Contro l’obbligo di avvalersi del servizio di mensa nel giugno del 2016 si era espressa la Corte d’appello di Torino con una sentenza che aveva fatto scalpore. “La Corte ha detto chiaramente che subordinare il diritto all’istruzione all’iscrizione a servizi a pagamento come la mensa viola l’articolo 34 della Costituzione”, spiega l’avvocato Giorgio Vecchione, che aveva presentato ricorso per conto di 58 famiglie torinesi: “Dopo quella sentenza, e dopo 15 ricorsi d’urgenza presentati a Torino, quasi seimila famiglie della città hanno cancellato i figli dalla refezione mentre altri tribunali, sparsi per l’Italia, hanno accolto ricorsi analoghi. L’unico che pur riconoscendo il diritto, non l’ha tutelato, è il tribunale di Napoli”.
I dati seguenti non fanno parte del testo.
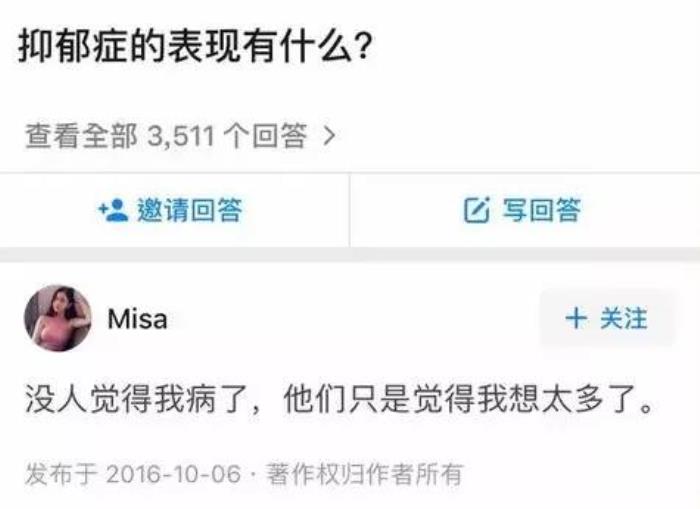Viewport: 700px width, 509px height.
Task: Select the 邀请回答 label text
Action: 190,210
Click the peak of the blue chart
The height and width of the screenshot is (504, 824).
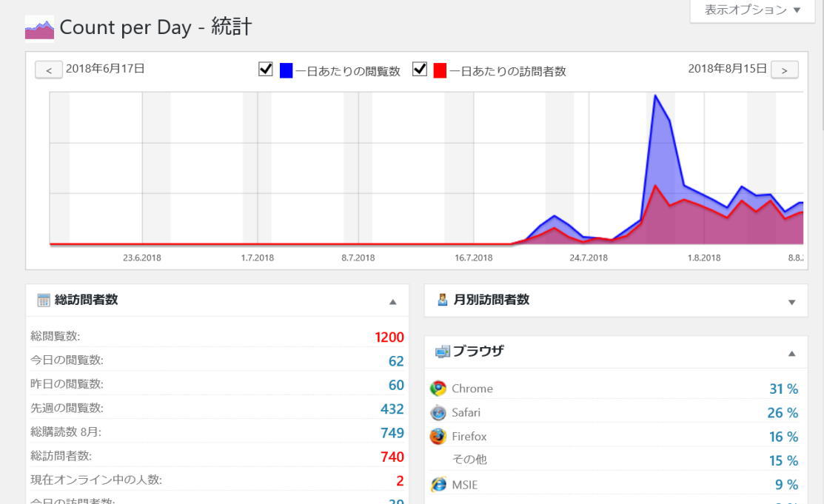tap(655, 95)
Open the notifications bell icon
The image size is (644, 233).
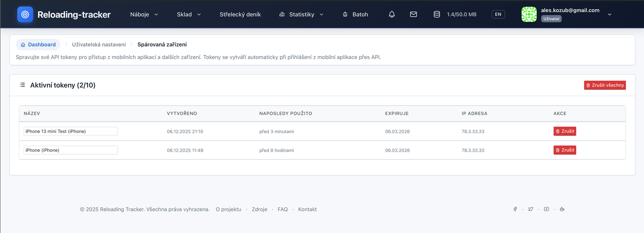tap(391, 14)
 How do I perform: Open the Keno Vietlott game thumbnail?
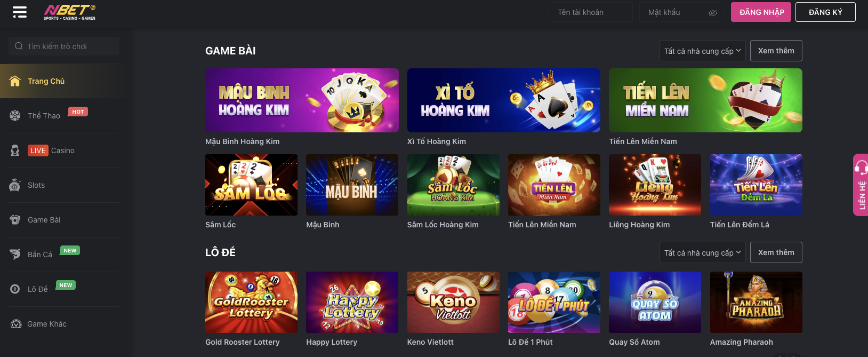point(453,302)
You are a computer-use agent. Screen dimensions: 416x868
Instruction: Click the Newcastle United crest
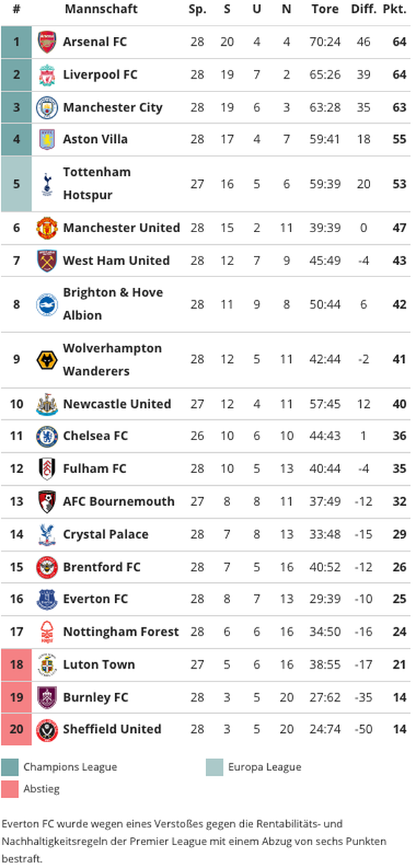point(46,404)
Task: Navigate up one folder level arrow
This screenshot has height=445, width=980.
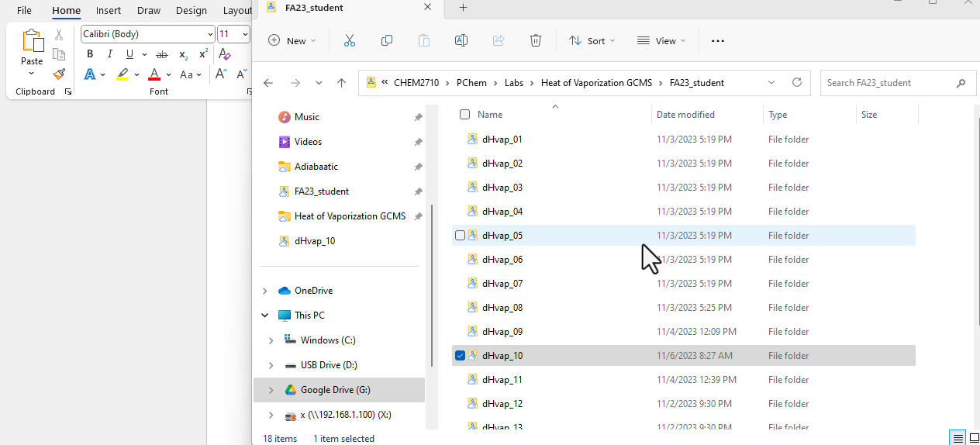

Se non bastasse, peraltro, c’è il decreto ministeriale del 1983 che considera la mensa un servizio a “domanda individuale”, continua l’avvocato, e pure una “circolare del Miur del 2017 che invita a considerare il pasto da casa alla stregua dei pasti speciali, quindi ammissibile”. Poi c’è quello che hanno scoperto i Nas dei carabinieri: “Nel solo anno scolastico 2015/16 sono state chiuse per gravi irregolarità ben 37 strutture e sequestrate 4 tonnellate di cibo. Spesso nelle mense si servono cibi precotti e riscaldati al momento, o ricevuti in enormi blocchi surgelati da dividere a colpi di mestolo o mannaia. Pasti industriali, insomma”. Certo, c’è sempre la possibilità di cancellare i propri figli dal tempo pieno, ma poi chi se ne occupa mentre i genitori lavorano? “E perché condizionare questa scelta all’adesione obbligatoria a un servizio facoltativo?”, aggiunge Vecchione.

A Castelnuovo di Porto, nel Lazio, o la mensa o niente tempo pieno nella scuola “Guido Pitocco”: portarsi il pasto da casa – racconta Fabio Marricchi, presidente del consiglio d’istituto – “è vietato da un’apposita circolare” (cui si oppongono oltre 50 famiglie). In sostanza, “la scuola ha chiamato la Asl, la quale ha richiesto a chi porta cibo da casa le etichette tipo Scia sanitaria e Haccp: insomma non c’è alternativa alla mensa. Mi chiedo: che differenza c’è tra il pranzo da casa e la merenda? Perché la merenda non è vietata…”.

Il problema, insomma, resta e il ddl non lo risolverà. Tra le ultime modifiche, poi, c’è la soppressione dell’articolo che permetteva ai Comuni di valutare le proposte delle aziende in base all’unico requisito della qualità: si sceglierà, con un occhio alla qualità, l’offerta più vantaggiosa.